In this case Ericsson filed a suit, involves a huge claim of Rs. 100 cr made by Ericsson by way of damages (one of the biggest case in terms of damages in telecommunications sector). Before going further we should understand the facts behind this case. In telecom industry, Standard-setting organizations (SSO) are those industry groups that set common standards for a particular industry where there main motive is to ensure compatibility and interoperability of devices manufactured by different companies. These groups owned certain rules that govern the patent ownership which they apply to the standards they adopt. These ownership rights comprises of patent rights apply on standards which are based on "Reasonable and Non- Discriminatory Terms" (RAND) or on "fair, reasonable, and non-discriminatory terms" (FRAND). Standardsetting organizations include this obligation in their bylaws as a means of enhancing the pro-competitive character of their industry. They are intended to prevent members from engaging in licensing abuse based on the monopolistic advantage generated as a result of having their intellectual property rights (IPR) included in the industry standards. Under the FRAND terms and conditions any organization who are offering a FRAND license are required to offer such license to anyone who may or may not a member of such group. In these terms if any member who is offering licenses and without such commitment, members could use monopoly power inherent in a standard to impose unfair, unreasonable and discriminatory licensing terms that would damage competition and inflate their own relative position. Under IP-Telecom regime Essential patents are very well declared as standards for the entire industry and such standards are set by SSO only on the basics of fair, reasonable and nondiscriminatory terms to anybody ready to seek such a license. Such an arrangement is considered to be a trade-off for the patentee because it ensures that its patents are used by the entire industry, it will have to adhere to fair and reasonable terms.


In telecom sector today it's a very essential factor to identify the innovation for the country's growth. Major steps should be taken by the industry and by the government for promoting the telecom industry under the IP regime. Ericsson vs. Micromax case is the first example of the negligence of the IP challenges in telecom sector. It can be said that these mobile infringements are said be starting of telecom wars in India.
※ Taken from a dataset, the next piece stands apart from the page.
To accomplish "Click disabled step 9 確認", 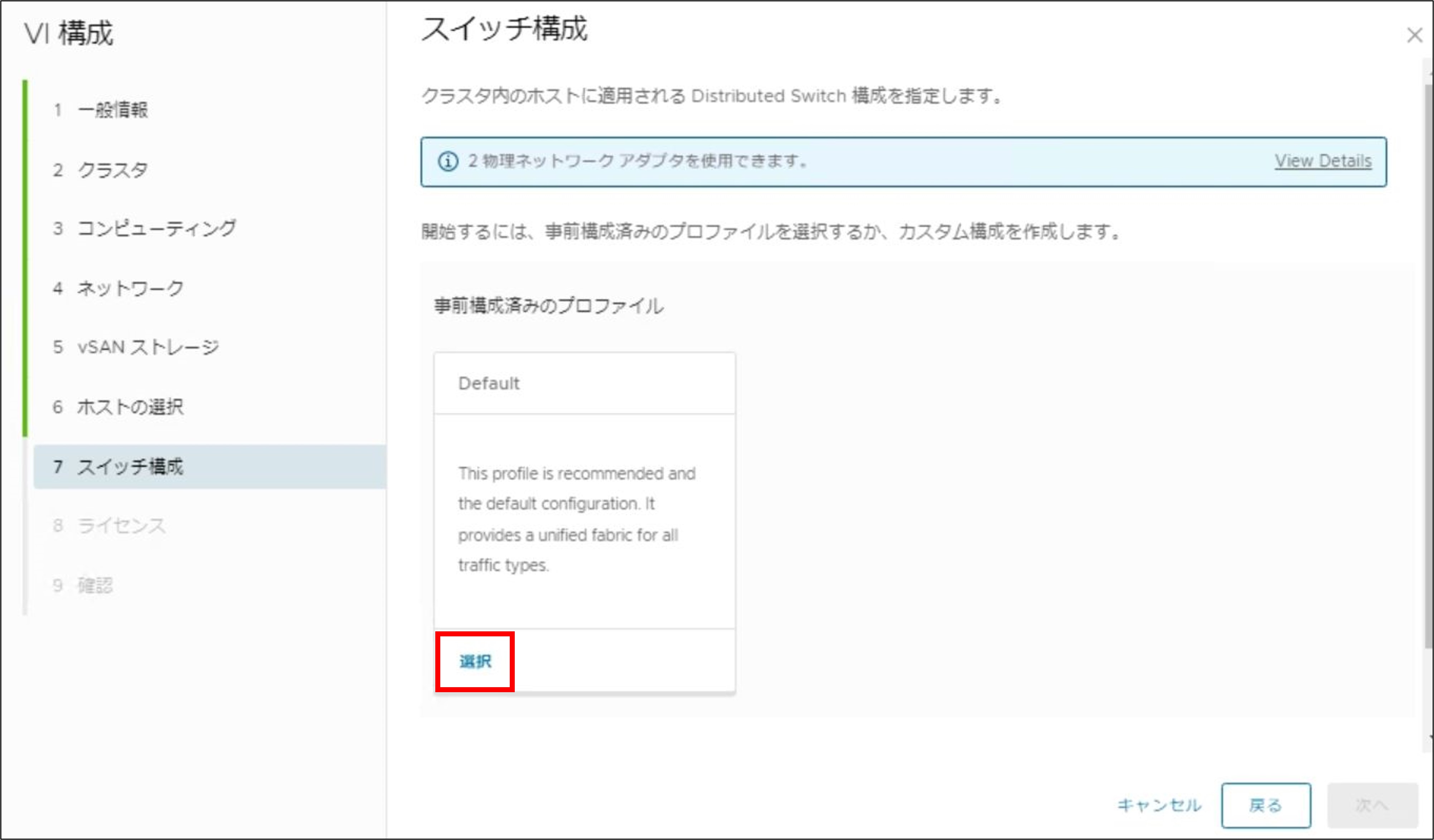I will (x=95, y=585).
The dispute in itself has been of considerable significance because it marked the arrival of patent wars on the Indian shores, with similar feuds between tech giants including Samsung, Apple, Google and Microsoft already going in courtrooms around the world. Firstly, government should establish the National Innovation Council (NIC) which helps in encouraging the creation of several areas of Councils that are aligned to government ministries. Such NIA research and comments have led the Ministry of Commerce & Industry to prepare a draft of National Intellectual Property Right (IPR) Strategy. The Strategy will outline the vision for IPR laws in the country and open the field to more transparent understanding of India's IPR architecture along with CGPDTM. The Government is cognizant of the realities of the market and the needs of the investors. For example, in the telecom space, where India is among the top telecom markets around the world, the draft National Telecom Policy puts a special emphasis on domestic manufacturing and products for which IPRs reside in India. In the coming few months, investors will see an IPR environment in India which is stronger and keeps their investments secure.